Excerpt ->
····················

Friday 8 December 2023

Dichterliebe Reimagined: Koen van Stade & Neal Peres Da Costa bring creative freedom & musical rhetoric to bear on Schumann's song cycle

Schumann: Dichterliebe; Koen van Stade, Neal Peres da Costa; Deux-Elles Reviewed 8 December 2023

Schumann: Dichterliebe;Koen van Stade, Neal Peres Da Costa; Deux-Elles
Reviewed 8 December 2023

Two performer scholars come together for an interpretation led by surviving evidence of early recordings and treatises to magical and compelling effect

When Julius Stockhausen and Johannes Brahms gave the first public performance of Schumann's Dichterliebe in 1861 (21 years after it was first written) what did it actually sound like? What did Schumann expect it to sound like. That 1861 performance has some currency, after all Brahms had known Robert Schumann well whilst Clara Schumann was still alive and in fact performed Dichterliebe with Stockhausen in 1862. In fact, the bass Robert Blass (1867-1930) studied with Stockhausen and recorded two songs, 'Im wunderschönen Monat Mai' and 'Ich grolle nicht' in 1903, and mezzo-soprano Therese Behr-Schnabel (1876-1959), also a Stockhausen pupil, recorded 'Ich grolle nicht' in 1904.

Whilst orchestras and instrumentalists have mined early recordings for information about performance practice in late 19th and early 20th-century music, these early vocal recordings have not had such currency. Few, if any, singers have attempted to emulate say Adelina Patti's performing style in the arias from Don Giovanni that she recorded. Why not?

Early recordings plus vocal treatises such as those of Manuel García’s (1805–1906) are important sources of information about late 19th century styles of performance. This is only something that has relatively recently been taken on board by Historically Informed Performance. For most of the late 20th century and later, HIP involved instrumentalists performing in period style with singers who might go some way to modifying style but kept a modern technique with its lowered larynx and strict adherence modern musical mores. 

A new recording of Schumann's Dichterliebe from Koen van Stade (tenor) and Neal Peres Da Costa (piano) on Deux-Elles attempts to remedy that. For a start, Peres Da Costa is playing a modern Viennese-Action Grand Piano after one by J. B. Streicher & Sohn, of around 1868. But more importantly both van Stade and Peres Da Costa have been reading those treatises and listening to early recordings to get an idea about performance practice. It is an art rather than a science, a singer's recordings can differ from their known verbal instructions, whilst some performance practices seem never to have been discussed in print. We are talking about tradition of instruction that was still very much oral.

The differences are startling. For a start, singers and pianists had no qualms about modifying the tempo for expressive effect, and the sense of rubato between the two can be palpable. Then there is the singer bringing out the primacy of text over music, and that is before we get to the actual sound of the voice. The 20th century saw various strands of vocal production draw together, the need to create extra resonance and carrying power (bigger venues, heavier orchestrations, louder orchestras), the use of continuous vibrato, and the preponderance of recordings. So that, by the 1940s technique was becoming more uniform.

····················

Data excerpt ->
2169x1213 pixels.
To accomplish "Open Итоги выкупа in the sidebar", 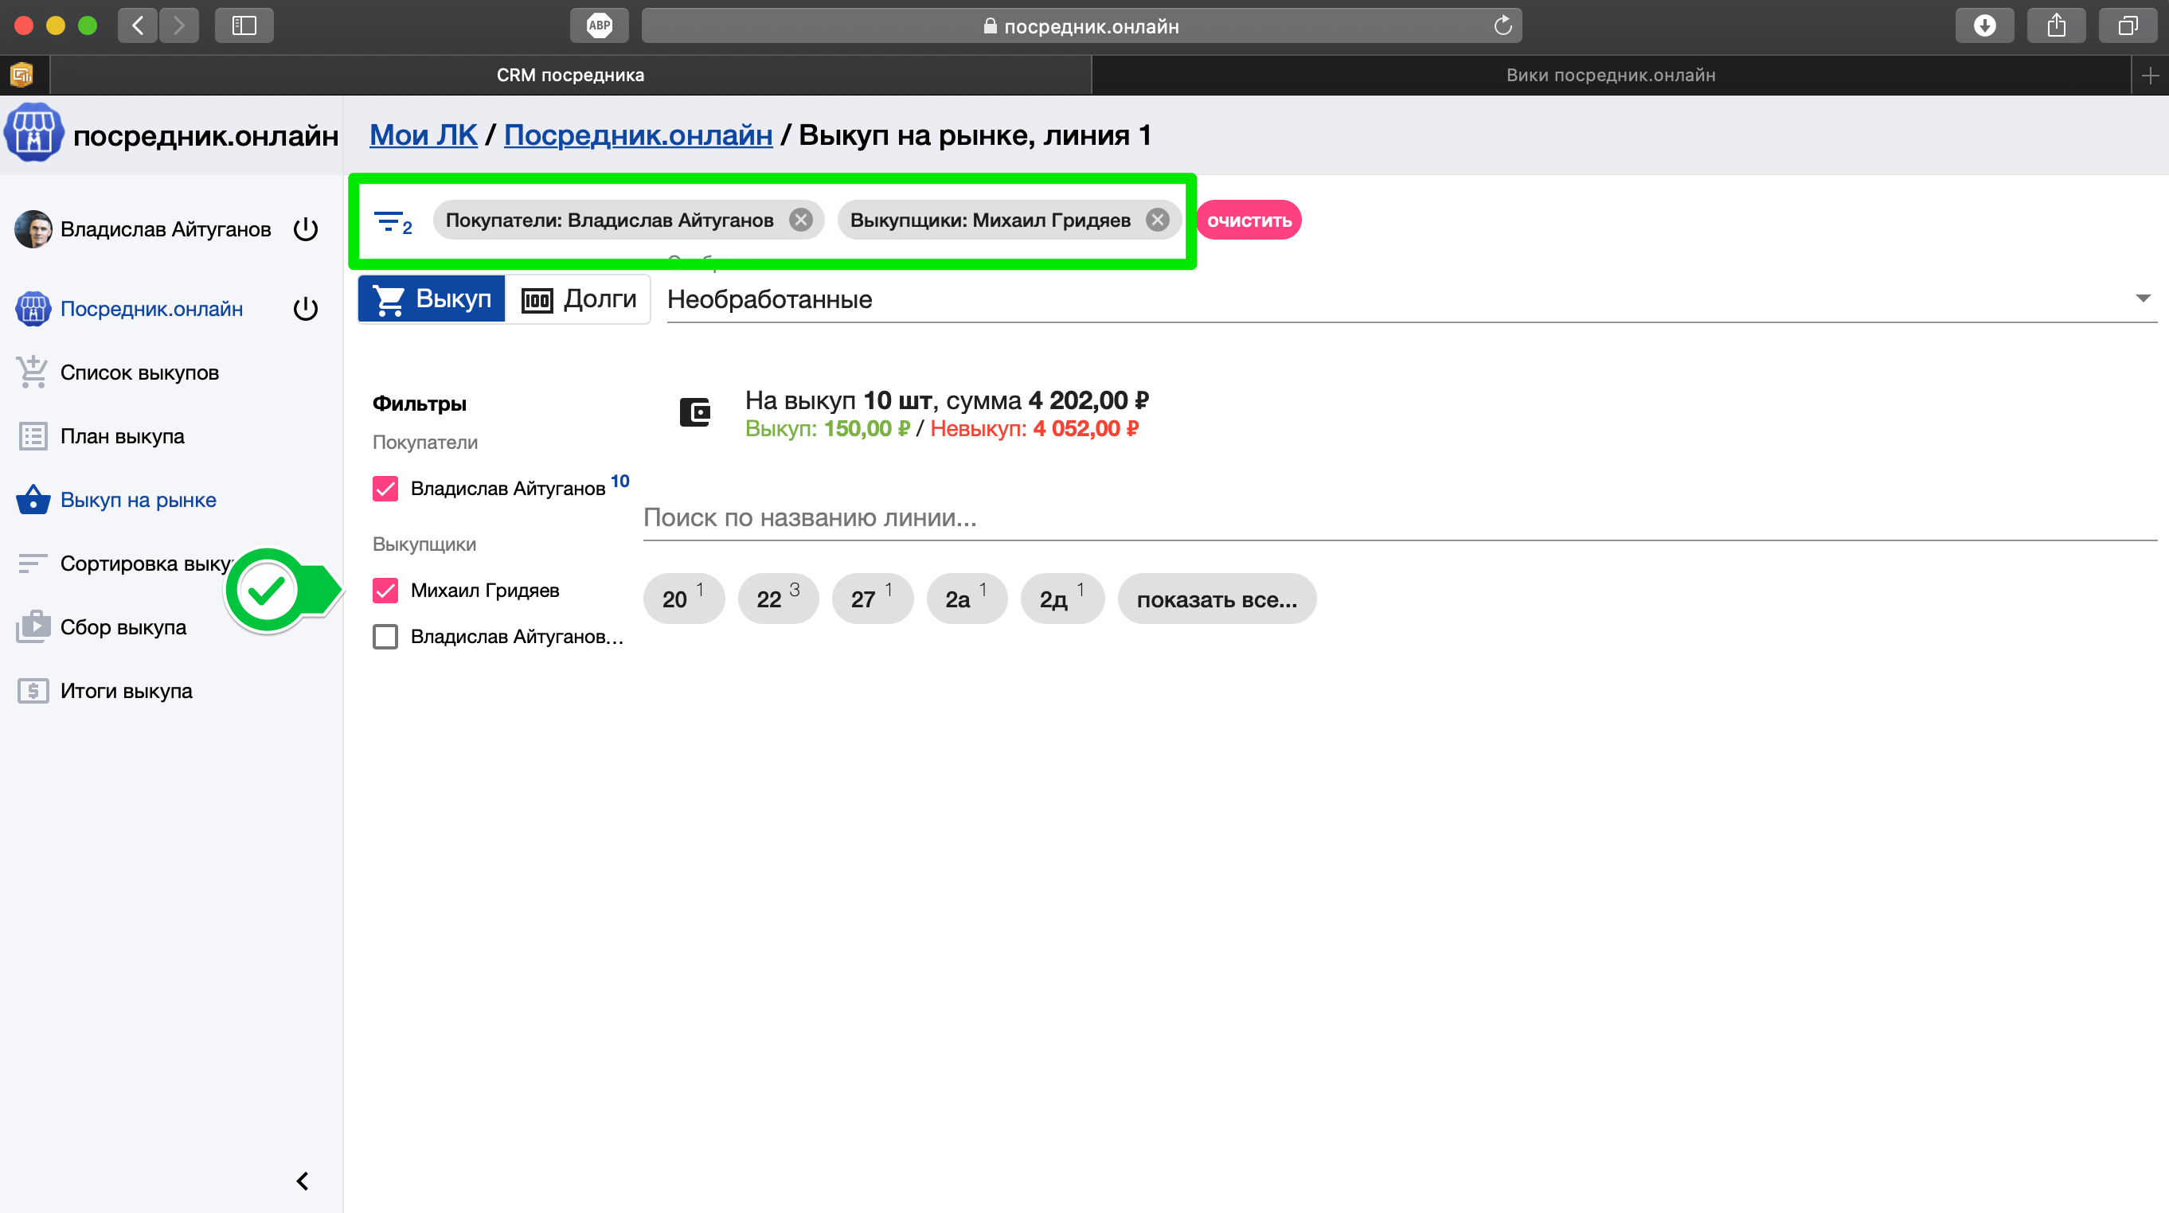I will (x=126, y=690).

····················

Set tasks ->
1 - Answer these about the Dichterliebe review:
(a) In what year did the bass Robert Blass record two songs?
(b) Whose vocal treatises does the review name as a source on late 19th-century performance styles?
(c) The piano Neal Peres Da Costa plays is modeled on one by which maker?
2 - From the Dichterliebe review, set down word for word the part that opens with the words containing "When Julius Stockhausen" and closes with "nicht' in 1904.".
You won't need the material here.

Exercise solutions ->
1 -
(a) 1903
(b) Manuel García's
(c) J. B. Streicher & Sohn

2 -
When Julius Stockhausen and Johannes Brahms gave the first public performance of Schumann's Dichterliebe in 1861 (21 years after it was first written) what did it actually sound like? What did Schumann expect it to sound like. That 1861 performance has some currency, after all Brahms had known Robert Schumann well whilst Clara Schumann was still alive and in fact performed Dichterliebe with Stockhausen in 1862. In fact, the bass Robert Blass (1867-1930) studied with Stockhausen and recorded two songs, 'Im wunderschönen Monat Mai' and 'Ich grolle nicht' in 1903, and mezzo-soprano Therese Behr-Schnabel (1876-1959), also a Stockhausen pupil, recorded 'Ich grolle nicht' in 1904.